### GIVEN ENTRIES
____________________

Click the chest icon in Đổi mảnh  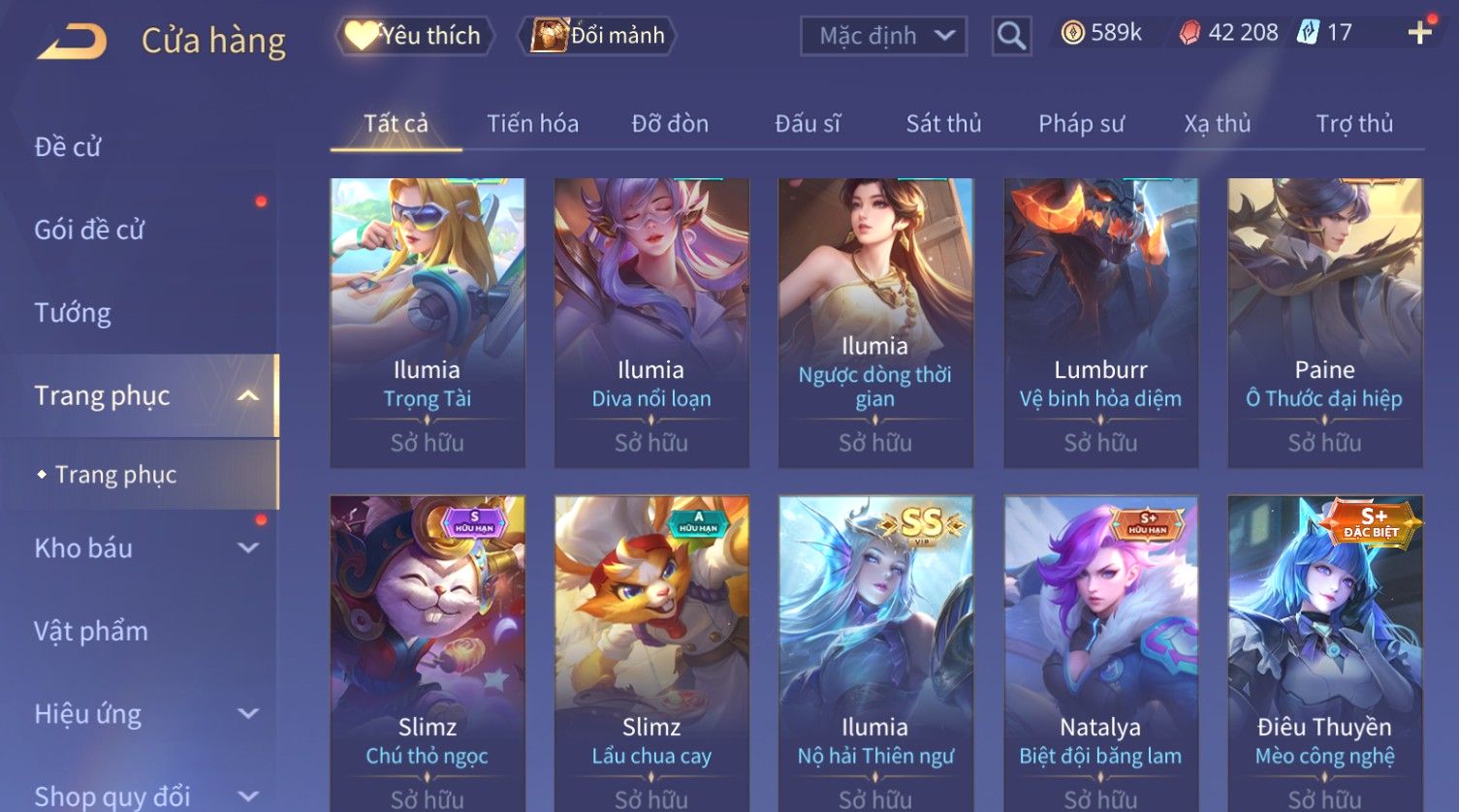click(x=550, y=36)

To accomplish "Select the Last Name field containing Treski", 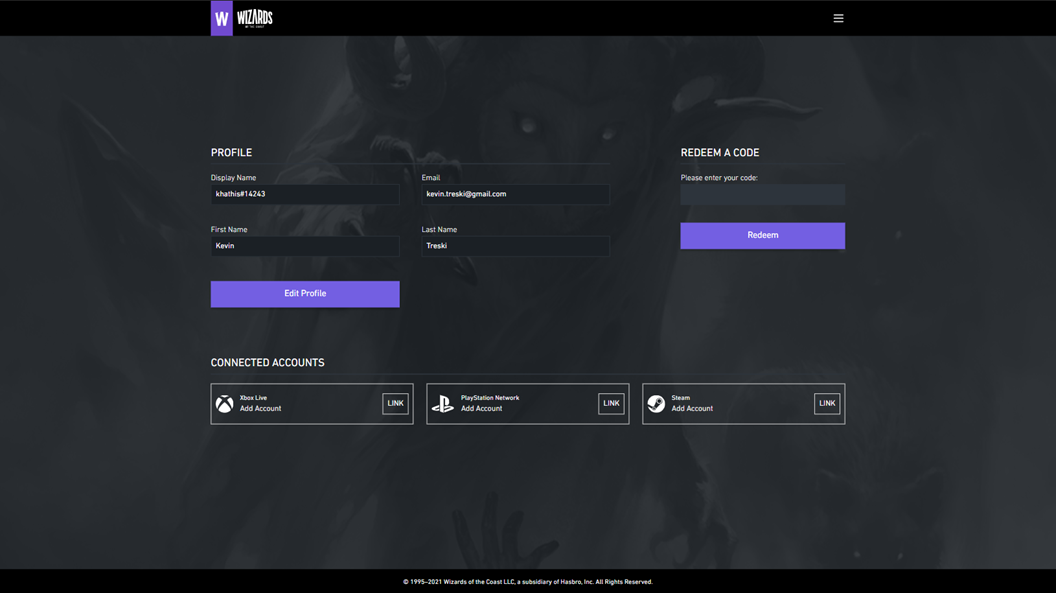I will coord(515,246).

____________________

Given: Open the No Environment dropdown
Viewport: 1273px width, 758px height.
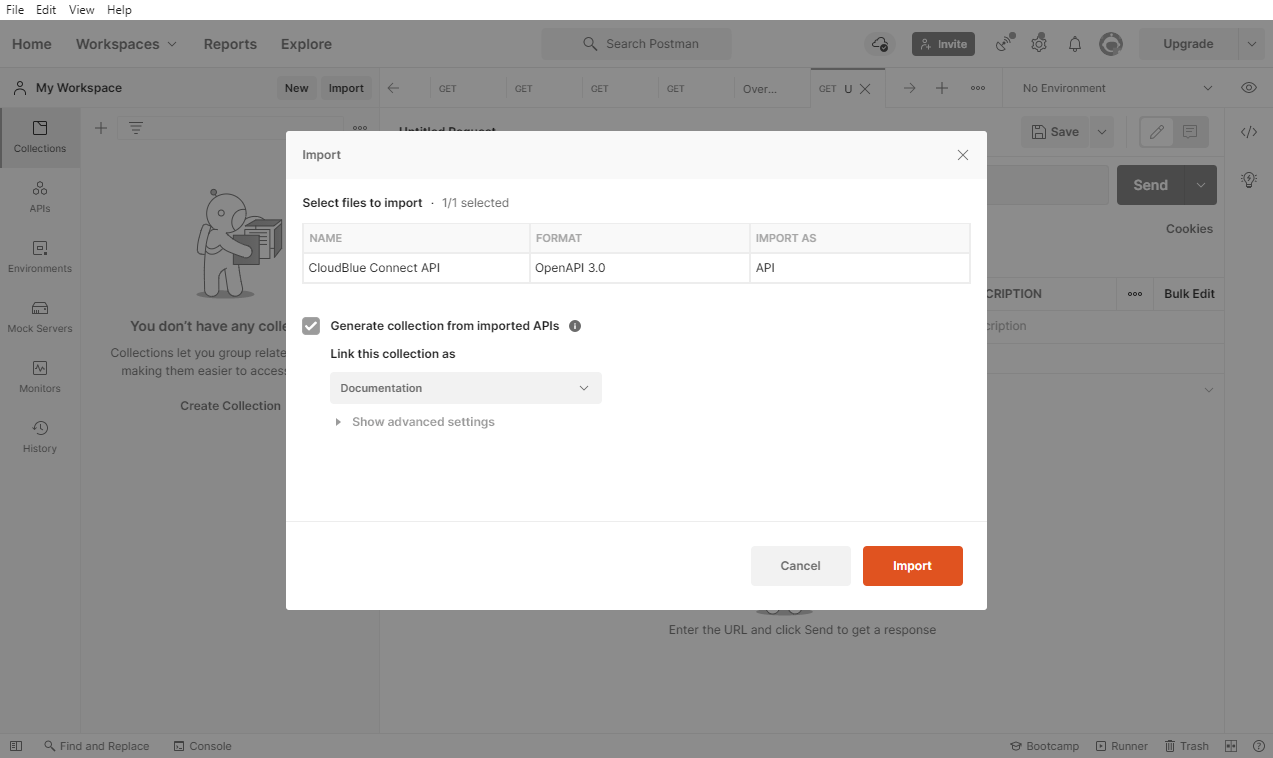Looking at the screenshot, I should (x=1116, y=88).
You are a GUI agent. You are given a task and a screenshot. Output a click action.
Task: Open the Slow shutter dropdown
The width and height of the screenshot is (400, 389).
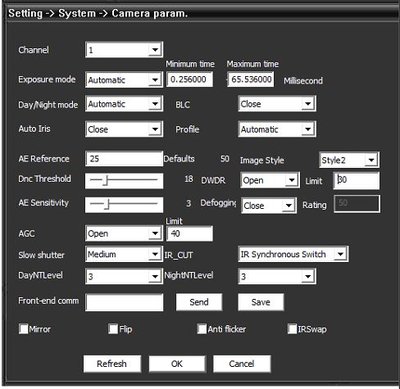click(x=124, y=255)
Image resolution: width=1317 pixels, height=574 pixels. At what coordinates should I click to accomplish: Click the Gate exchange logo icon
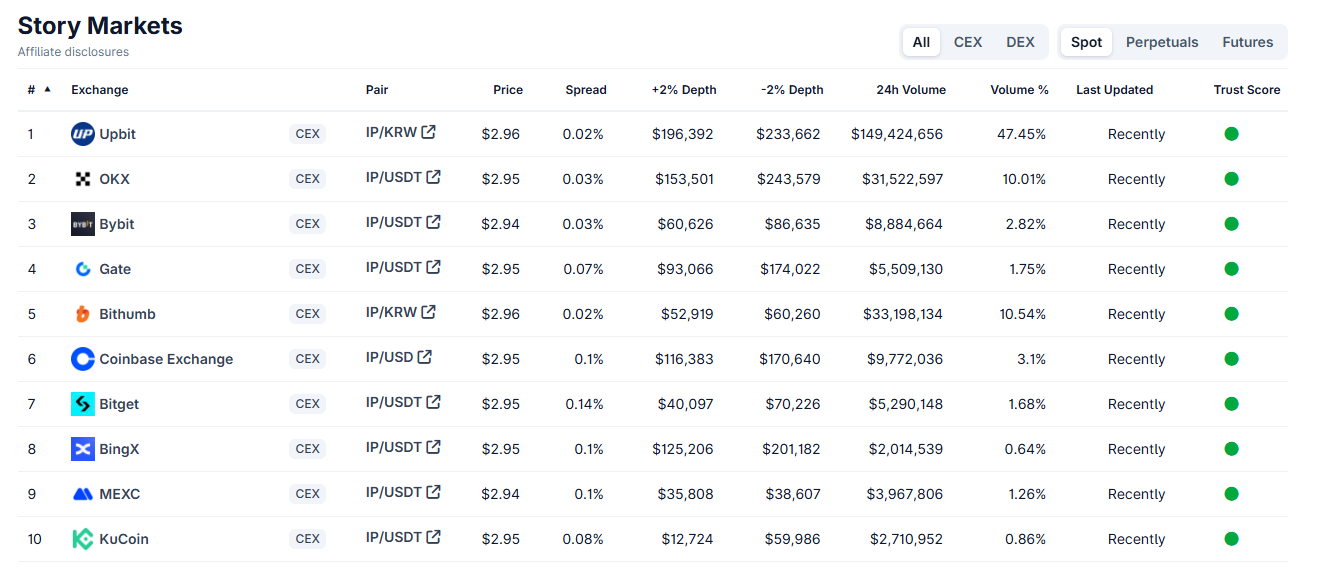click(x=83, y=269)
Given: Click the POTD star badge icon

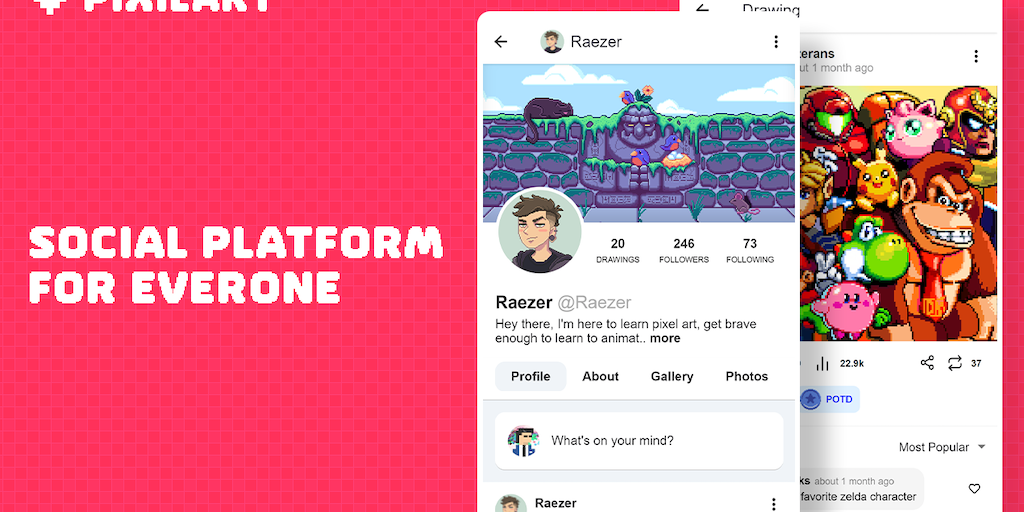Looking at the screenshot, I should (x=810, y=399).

____________________

### PROBLEM DETAILS
Copy out every line above where "Open" is present.

### RESULT BELOW
Given: Open the No Environment dropdown
Task: Open the Slow shutter dropdown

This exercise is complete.